_What the exercise asks_:
What is needed is an exact copy of the lines from the one containing "Task: Open the @palermo.giada mention" through the last line of the records, with no pictures.
(Data shown Opens)
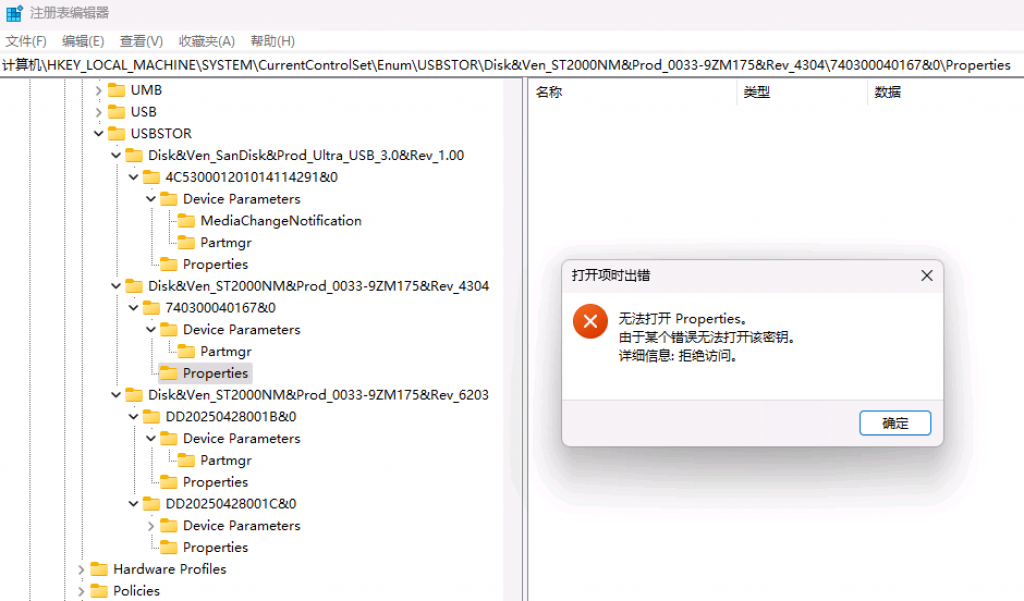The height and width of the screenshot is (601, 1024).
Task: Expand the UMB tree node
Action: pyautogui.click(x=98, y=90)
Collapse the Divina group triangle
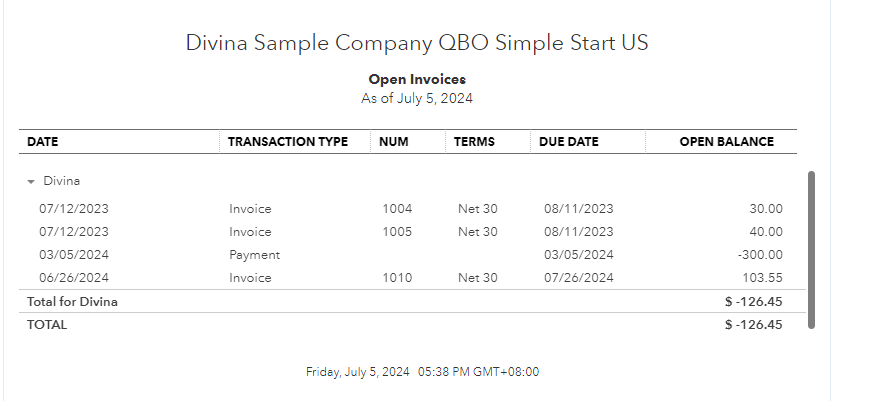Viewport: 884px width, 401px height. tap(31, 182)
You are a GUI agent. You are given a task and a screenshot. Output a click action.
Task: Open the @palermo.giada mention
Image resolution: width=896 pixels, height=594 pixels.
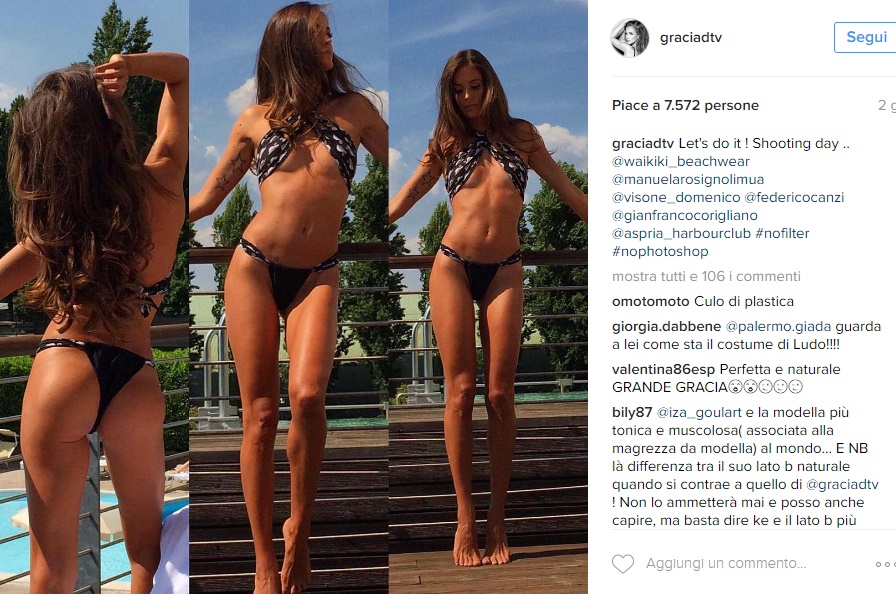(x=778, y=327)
(Data shown Closes)
_Written reply_:
Task: Open the @palermo.giada mention
Image resolution: width=896 pixels, height=594 pixels.
(x=778, y=327)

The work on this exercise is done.